The beneficiaries of a fiduciary relationship in the private context can bring a lawsuit for a fiduciary's self-interested behavior. Such a legal remedy does not exist in the public political sphere. Even so, the moral force of the doctrine remains. Christie is like any CEO with fiduciary obligations to the "corporation" — in this case, the body politic.
So what does this lens add? Having announced a special election in October for Lautenberg's Senate seat — an expensive decision we hope was made in pursuit of strengthening New Jersey's democracy and not out of political convenience — Christie must still announce an interim appointment. In making this weighty selection, Christie, as a public fiduciary, must avoid considering his future political ambitions — or even the ambitions of the national Republican Party.
Instead, he should remember the oath he took to be faithful to the people of New Jersey and to the constitutions of the state and the nation.
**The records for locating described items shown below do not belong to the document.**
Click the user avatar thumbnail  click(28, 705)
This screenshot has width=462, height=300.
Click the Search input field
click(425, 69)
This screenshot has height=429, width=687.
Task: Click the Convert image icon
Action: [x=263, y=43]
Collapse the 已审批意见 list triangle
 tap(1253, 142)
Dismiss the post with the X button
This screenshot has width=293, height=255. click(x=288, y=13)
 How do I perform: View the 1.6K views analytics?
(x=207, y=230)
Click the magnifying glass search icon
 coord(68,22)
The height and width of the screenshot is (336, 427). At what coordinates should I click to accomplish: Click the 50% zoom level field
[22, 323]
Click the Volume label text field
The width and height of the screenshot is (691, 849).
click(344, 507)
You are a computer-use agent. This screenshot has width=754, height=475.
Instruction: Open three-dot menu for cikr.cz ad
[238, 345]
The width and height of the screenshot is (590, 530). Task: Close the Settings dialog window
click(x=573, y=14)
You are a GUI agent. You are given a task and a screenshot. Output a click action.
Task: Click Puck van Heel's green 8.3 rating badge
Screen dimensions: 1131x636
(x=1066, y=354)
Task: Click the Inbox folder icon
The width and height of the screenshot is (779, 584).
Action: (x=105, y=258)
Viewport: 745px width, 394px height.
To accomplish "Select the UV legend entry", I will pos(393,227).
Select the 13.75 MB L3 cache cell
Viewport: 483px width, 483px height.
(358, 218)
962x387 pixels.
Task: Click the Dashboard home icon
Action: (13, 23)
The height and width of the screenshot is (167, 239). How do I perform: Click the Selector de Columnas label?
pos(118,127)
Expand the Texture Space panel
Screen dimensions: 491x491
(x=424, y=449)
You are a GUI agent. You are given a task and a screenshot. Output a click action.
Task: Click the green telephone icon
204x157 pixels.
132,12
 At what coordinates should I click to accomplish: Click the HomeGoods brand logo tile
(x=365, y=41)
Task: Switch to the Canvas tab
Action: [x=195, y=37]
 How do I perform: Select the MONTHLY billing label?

That duty requires that his deliberation about Lautenberg's replacement take place in public, with Republicans and Democrats alike, and that he needs to remain open to persuasion about what really promotes the public interest, not his private interests.
Christie has exhibited a capacity to act above the fray of partisan politics and outside the strictures of naked self-interest. The governor can again hold himself to the public ethics of loyalty, demanded by the office and public trust that he holds.
Ethan J. Leib is a professor of law at Fordham Law School; Michael Serota is a criminal law attorney. David L. Ponet, a parliamentary specialist for UNICEF, contributed to this Op-Ed.